Tuesday, 17 January 2017

Their Brexit And Ours

Lindsay German writes: 

The sheer scale of difficulties faced by the British ruling class over Brexit was highlighted by Theresa May's speech and the reactions to it. 

May’s speech made some concessions to her opponents. 

She agreed to a vote in parliament on the final deal of Brexit, she claimed that she wanted to get a rapid deal over existing EU citizens in Britain and that she did not want to be antagonistic to other EU countries. 

But she also made clear that she wants to leave the single market, thereby prioritising limiting immigration over the economy and trade. 

This is opposed by many sections of business, economists and politicians, and despite her claim that such a move was implicit in the pre referendum debate, it most obviously was not. 

Capital 

Increasingly the debate between different sections of the ruling class and the establishment is what works best for capital, and how can they square the circle of the EU referendum outcome without damaging their profits and the society which has brought those dominating the debate on both sides such overwhelming benefits. 

That shouldn't be the argument of the left. 

We should not be arguing that one model of capitalism is good or better for us, but that this historic moment gives us a chance to pose a totally different scenario, one which benefits working people rather than the rich, which creates decent public services and develops jobs and work practices which are not part of the race to the bottom which characterises the neoliberal EU. 

If we cannot fight for that alternative, then whether we voted leave or remain, working class people are going to get shafted. 

That is the message not just from May's speech, but from the whole debate around it. 

It comes through particularly strongly in her veiled threats that if negotiations don't go nicely, the UK will slash taxes for the rich and corporations, turning the country into a tax haven off the shores of Europe which will damage EU trade and economic prospects. 

We can guess what will accompany that: more zero hours and insecure work, less funding for the NHS and schools, wages kept to their present low levels, and the continuation of a low productivity economy where there is little investment in machinery and plant. 

Frackers and speculators will be encouraged instead. 

Welcoming 

May could have said today that the money promised by the official leave campaign to go to the NHS would be guaranteed by this government. 

She didn't. 

She said she wanted to do something for EU citizens in Britain who have lived in uncertainty for seven months, but didn't say what or when. 

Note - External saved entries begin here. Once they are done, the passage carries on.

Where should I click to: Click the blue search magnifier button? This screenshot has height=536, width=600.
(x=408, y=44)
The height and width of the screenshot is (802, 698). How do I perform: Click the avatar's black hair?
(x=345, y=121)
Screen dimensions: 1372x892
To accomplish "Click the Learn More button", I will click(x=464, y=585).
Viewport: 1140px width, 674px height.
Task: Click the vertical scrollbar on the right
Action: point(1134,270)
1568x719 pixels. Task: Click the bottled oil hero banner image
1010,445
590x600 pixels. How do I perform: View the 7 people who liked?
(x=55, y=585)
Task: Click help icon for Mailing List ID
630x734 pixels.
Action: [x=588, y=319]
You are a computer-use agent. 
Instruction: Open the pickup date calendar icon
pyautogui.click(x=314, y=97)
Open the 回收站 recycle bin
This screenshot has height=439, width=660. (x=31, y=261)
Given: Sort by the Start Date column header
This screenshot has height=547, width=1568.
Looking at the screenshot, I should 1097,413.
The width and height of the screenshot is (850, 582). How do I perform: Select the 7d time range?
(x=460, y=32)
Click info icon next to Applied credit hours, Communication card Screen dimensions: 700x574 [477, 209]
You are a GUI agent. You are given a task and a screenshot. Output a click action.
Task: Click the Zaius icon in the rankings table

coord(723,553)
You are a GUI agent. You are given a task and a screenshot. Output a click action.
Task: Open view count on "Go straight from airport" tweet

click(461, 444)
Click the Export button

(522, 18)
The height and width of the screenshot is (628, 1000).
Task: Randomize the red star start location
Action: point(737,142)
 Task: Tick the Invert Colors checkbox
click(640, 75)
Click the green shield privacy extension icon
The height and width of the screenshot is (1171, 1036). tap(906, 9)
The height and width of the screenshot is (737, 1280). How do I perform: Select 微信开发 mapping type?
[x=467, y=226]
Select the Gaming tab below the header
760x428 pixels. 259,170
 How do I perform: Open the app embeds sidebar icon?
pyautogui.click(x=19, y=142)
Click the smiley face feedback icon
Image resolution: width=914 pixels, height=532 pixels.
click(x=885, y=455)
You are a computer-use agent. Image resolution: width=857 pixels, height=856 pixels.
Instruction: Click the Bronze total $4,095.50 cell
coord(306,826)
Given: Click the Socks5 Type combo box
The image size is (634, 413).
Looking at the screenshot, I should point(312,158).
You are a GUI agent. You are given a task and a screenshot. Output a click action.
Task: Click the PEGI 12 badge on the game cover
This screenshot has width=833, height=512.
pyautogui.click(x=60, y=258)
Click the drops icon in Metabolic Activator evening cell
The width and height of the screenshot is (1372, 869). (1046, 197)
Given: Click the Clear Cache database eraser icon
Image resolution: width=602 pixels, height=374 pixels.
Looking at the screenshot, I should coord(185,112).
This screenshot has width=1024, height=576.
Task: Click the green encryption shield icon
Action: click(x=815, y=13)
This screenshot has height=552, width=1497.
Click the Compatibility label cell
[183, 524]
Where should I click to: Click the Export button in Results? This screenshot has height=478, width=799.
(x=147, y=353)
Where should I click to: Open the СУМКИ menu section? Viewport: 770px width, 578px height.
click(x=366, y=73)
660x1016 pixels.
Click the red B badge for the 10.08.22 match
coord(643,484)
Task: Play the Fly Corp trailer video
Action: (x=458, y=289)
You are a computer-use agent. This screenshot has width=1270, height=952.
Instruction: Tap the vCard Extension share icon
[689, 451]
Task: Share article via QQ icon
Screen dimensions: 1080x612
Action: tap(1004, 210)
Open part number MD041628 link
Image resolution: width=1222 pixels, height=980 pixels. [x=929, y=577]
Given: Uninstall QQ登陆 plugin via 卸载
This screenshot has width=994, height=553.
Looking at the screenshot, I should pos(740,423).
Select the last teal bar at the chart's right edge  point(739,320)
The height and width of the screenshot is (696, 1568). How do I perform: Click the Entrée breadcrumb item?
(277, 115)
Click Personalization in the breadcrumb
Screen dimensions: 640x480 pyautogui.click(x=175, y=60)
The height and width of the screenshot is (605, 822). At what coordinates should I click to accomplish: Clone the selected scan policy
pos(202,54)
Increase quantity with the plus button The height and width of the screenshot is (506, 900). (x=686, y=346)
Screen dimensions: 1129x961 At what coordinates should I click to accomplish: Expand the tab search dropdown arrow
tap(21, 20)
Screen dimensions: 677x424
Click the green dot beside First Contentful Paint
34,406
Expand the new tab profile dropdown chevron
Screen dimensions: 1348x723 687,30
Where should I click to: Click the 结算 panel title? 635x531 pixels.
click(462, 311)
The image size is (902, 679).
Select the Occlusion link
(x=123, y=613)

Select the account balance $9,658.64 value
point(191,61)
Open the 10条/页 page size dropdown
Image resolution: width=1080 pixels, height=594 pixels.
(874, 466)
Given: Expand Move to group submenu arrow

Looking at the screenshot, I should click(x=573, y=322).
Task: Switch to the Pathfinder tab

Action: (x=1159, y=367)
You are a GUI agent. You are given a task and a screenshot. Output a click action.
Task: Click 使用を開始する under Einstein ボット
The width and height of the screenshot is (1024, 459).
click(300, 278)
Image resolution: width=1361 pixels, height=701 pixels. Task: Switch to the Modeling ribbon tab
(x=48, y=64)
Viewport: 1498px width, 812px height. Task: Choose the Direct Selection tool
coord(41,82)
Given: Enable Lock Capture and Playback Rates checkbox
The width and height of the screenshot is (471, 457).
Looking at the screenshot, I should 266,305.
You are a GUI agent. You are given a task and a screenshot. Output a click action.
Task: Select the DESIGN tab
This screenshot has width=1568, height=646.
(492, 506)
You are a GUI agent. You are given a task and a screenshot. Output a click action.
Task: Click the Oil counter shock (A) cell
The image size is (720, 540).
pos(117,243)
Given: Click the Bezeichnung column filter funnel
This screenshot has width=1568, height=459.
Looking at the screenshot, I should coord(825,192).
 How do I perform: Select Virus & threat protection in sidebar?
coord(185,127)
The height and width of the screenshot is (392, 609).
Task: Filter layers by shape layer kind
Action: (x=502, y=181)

But the status quo hasn't guaranteed these things either. 

Wages have fallen more than anywhere else in Europe other than Greece over the past decade and will continue to do so. 

There is a distortion of the economy toward the City of London, and a dire crisis in housing, health and education. 

We need public investment, training and education, guarantees of standards of employment, trade union rights, and an emergency housing programme. 

There needs to be regional policy which helps some of the poorest areas, including decent jobs and transport infrastructure. 

There also has to be a fight against scapegoating, a commitment to welcoming migrants from all parts of the world. 

The two models of globalisation - in or out of the EU - offer the opposite. 

Socialists have no interest in supporting either.